## What to work on
Starting from the first line, set down the entire listing exactly.
============================================================
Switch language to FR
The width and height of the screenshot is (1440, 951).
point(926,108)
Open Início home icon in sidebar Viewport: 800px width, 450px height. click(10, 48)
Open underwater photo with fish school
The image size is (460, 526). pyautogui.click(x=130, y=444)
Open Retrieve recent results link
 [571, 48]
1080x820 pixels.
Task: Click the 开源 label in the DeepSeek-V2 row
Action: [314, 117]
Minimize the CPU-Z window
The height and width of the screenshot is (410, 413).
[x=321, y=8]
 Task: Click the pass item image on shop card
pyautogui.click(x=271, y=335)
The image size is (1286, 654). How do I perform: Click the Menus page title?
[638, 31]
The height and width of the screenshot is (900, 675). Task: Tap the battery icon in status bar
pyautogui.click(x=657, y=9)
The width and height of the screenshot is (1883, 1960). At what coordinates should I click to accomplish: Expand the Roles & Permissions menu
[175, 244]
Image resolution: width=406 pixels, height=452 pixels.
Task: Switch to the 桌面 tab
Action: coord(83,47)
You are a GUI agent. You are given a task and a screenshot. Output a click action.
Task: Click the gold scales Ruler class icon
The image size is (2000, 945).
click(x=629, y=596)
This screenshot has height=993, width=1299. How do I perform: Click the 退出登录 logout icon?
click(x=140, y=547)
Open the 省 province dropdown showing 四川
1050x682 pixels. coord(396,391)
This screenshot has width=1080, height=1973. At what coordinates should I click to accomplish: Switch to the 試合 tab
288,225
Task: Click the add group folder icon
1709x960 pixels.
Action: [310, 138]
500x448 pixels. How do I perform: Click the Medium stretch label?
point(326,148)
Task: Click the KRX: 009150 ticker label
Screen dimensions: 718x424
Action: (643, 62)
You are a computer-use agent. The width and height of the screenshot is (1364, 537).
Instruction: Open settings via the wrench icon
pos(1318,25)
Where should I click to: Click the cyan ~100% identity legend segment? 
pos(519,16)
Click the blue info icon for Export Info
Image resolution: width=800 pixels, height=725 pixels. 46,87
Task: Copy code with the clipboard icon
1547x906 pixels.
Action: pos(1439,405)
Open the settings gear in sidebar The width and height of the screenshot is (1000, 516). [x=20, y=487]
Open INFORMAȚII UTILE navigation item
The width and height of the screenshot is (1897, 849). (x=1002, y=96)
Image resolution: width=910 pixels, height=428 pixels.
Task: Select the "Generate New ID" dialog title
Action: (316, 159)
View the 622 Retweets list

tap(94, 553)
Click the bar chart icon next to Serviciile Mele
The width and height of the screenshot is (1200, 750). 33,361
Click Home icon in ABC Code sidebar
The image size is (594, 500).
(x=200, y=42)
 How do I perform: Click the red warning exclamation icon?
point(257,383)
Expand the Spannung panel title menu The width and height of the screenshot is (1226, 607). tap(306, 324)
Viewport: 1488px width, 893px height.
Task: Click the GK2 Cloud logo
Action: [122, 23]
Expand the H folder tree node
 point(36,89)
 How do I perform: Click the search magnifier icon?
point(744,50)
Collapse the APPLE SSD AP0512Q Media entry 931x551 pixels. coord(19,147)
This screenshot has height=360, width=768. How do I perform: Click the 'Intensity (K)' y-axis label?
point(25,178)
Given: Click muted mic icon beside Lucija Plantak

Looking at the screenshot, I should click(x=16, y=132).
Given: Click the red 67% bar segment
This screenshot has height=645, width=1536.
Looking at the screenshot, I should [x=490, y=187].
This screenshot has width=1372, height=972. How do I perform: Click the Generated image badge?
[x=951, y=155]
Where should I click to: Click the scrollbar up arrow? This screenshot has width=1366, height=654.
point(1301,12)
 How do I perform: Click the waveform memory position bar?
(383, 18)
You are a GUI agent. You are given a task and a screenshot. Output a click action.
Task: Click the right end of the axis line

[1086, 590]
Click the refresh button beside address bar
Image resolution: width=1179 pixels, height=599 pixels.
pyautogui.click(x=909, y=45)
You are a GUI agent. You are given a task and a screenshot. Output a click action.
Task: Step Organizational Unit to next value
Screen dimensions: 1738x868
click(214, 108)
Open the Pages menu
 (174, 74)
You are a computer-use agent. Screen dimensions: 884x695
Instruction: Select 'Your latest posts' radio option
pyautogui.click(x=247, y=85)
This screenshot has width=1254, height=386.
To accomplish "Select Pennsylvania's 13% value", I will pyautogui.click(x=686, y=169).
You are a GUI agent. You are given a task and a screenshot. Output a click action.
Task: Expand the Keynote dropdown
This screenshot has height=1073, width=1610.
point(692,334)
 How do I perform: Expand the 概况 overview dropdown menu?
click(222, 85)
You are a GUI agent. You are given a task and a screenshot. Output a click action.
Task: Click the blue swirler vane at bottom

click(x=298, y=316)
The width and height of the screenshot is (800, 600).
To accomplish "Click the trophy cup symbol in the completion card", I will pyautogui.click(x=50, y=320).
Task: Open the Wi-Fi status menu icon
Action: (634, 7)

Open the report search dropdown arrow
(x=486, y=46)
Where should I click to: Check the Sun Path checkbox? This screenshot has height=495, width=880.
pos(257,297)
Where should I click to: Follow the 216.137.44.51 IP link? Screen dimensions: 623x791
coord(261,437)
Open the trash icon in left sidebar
============================================================
## Response area
Switch language to FR
The width and height of the screenshot is (1440, 951).
point(926,108)
Open Início home icon in sidebar Viewport: 800px width, 450px height. click(10, 48)
Open underwater photo with fish school
The image size is (460, 526). pyautogui.click(x=130, y=444)
Open Retrieve recent results link
 [571, 48]
1080x820 pixels.
Task: Click the 开源 label in the DeepSeek-V2 row
Action: [314, 117]
Minimize the CPU-Z window
The height and width of the screenshot is (410, 413).
[x=321, y=8]
 Task: Click the pass item image on shop card
pyautogui.click(x=271, y=335)
The image size is (1286, 654). How do I perform: Click the Menus page title?
[638, 31]
The height and width of the screenshot is (900, 675). Task: Tap the battery icon in status bar
pyautogui.click(x=657, y=9)
The width and height of the screenshot is (1883, 1960). At what coordinates should I click to accomplish: Expand the Roles & Permissions menu
[175, 244]
Image resolution: width=406 pixels, height=452 pixels.
Task: Switch to the 桌面 tab
Action: coord(83,47)
You are a GUI agent. You are given a task and a screenshot. Output a click action.
Task: Click the gold scales Ruler class icon
The image size is (2000, 945).
click(x=629, y=596)
This screenshot has height=993, width=1299. How do I perform: Click the 退出登录 logout icon?
click(x=140, y=547)
Open the 省 province dropdown showing 四川
1050x682 pixels. coord(396,391)
This screenshot has width=1080, height=1973. At what coordinates should I click to accomplish: Switch to the 試合 tab
288,225
Task: Click the add group folder icon
1709x960 pixels.
Action: [310, 138]
500x448 pixels. How do I perform: Click the Medium stretch label?
point(326,148)
Task: Click the KRX: 009150 ticker label
Screen dimensions: 718x424
Action: (643, 62)
You are a computer-use agent. The width and height of the screenshot is (1364, 537).
Instruction: Open settings via the wrench icon
pos(1318,25)
Where should I click to: Click the cyan ~100% identity legend segment? 
pos(519,16)
Click the blue info icon for Export Info
Image resolution: width=800 pixels, height=725 pixels. 46,87
Task: Copy code with the clipboard icon
1547x906 pixels.
Action: pos(1439,405)
Open the settings gear in sidebar The width and height of the screenshot is (1000, 516). [x=20, y=487]
Open INFORMAȚII UTILE navigation item
The width and height of the screenshot is (1897, 849). (x=1002, y=96)
Image resolution: width=910 pixels, height=428 pixels.
Task: Select the "Generate New ID" dialog title
Action: (316, 159)
View the 622 Retweets list

tap(94, 553)
Click the bar chart icon next to Serviciile Mele
The width and height of the screenshot is (1200, 750). 33,361
Click Home icon in ABC Code sidebar
The image size is (594, 500).
(x=200, y=42)
 How do I perform: Click the red warning exclamation icon?
point(257,383)
Expand the Spannung panel title menu The width and height of the screenshot is (1226, 607). tap(306, 324)
Viewport: 1488px width, 893px height.
Task: Click the GK2 Cloud logo
Action: [122, 23]
Expand the H folder tree node
 point(36,89)
 How do I perform: Click the search magnifier icon?
point(744,50)
Collapse the APPLE SSD AP0512Q Media entry 931x551 pixels. coord(19,147)
This screenshot has height=360, width=768. How do I perform: Click the 'Intensity (K)' y-axis label?
point(25,178)
Given: Click muted mic icon beside Lucija Plantak

Looking at the screenshot, I should click(x=16, y=132).
Given: Click the red 67% bar segment
This screenshot has height=645, width=1536.
Looking at the screenshot, I should [x=490, y=187].
This screenshot has width=1372, height=972. How do I perform: Click the Generated image badge?
[x=951, y=155]
Where should I click to: Click the scrollbar up arrow? This screenshot has width=1366, height=654.
point(1301,12)
 How do I perform: Click the waveform memory position bar?
(383, 18)
You are a GUI agent. You are given a task and a screenshot. Output a click action.
Task: Click the right end of the axis line

[1086, 590]
Click the refresh button beside address bar
Image resolution: width=1179 pixels, height=599 pixels.
pyautogui.click(x=909, y=45)
You are a GUI agent. You are given a task and a screenshot. Output a click action.
Task: Step Organizational Unit to next value
Screen dimensions: 1738x868
click(214, 108)
Open the Pages menu
 (174, 74)
You are a computer-use agent. Screen dimensions: 884x695
Instruction: Select 'Your latest posts' radio option
pyautogui.click(x=247, y=85)
This screenshot has width=1254, height=386.
To accomplish "Select Pennsylvania's 13% value", I will pyautogui.click(x=686, y=169).
You are a GUI agent. You are given a task and a screenshot. Output a click action.
Task: Expand the Keynote dropdown
This screenshot has height=1073, width=1610.
point(692,334)
 How do I perform: Expand the 概况 overview dropdown menu?
click(222, 85)
You are a GUI agent. You are given a task and a screenshot. Output a click action.
Task: Click the blue swirler vane at bottom

click(x=298, y=316)
The width and height of the screenshot is (800, 600).
To accomplish "Click the trophy cup symbol in the completion card", I will pyautogui.click(x=50, y=320).
Task: Open the Wi-Fi status menu icon
Action: (634, 7)

Open the report search dropdown arrow
(x=486, y=46)
Where should I click to: Check the Sun Path checkbox? This screenshot has height=495, width=880.
pos(257,297)
Where should I click to: Follow the 216.137.44.51 IP link? Screen dimensions: 623x791
coord(261,437)
Open the trash icon in left sidebar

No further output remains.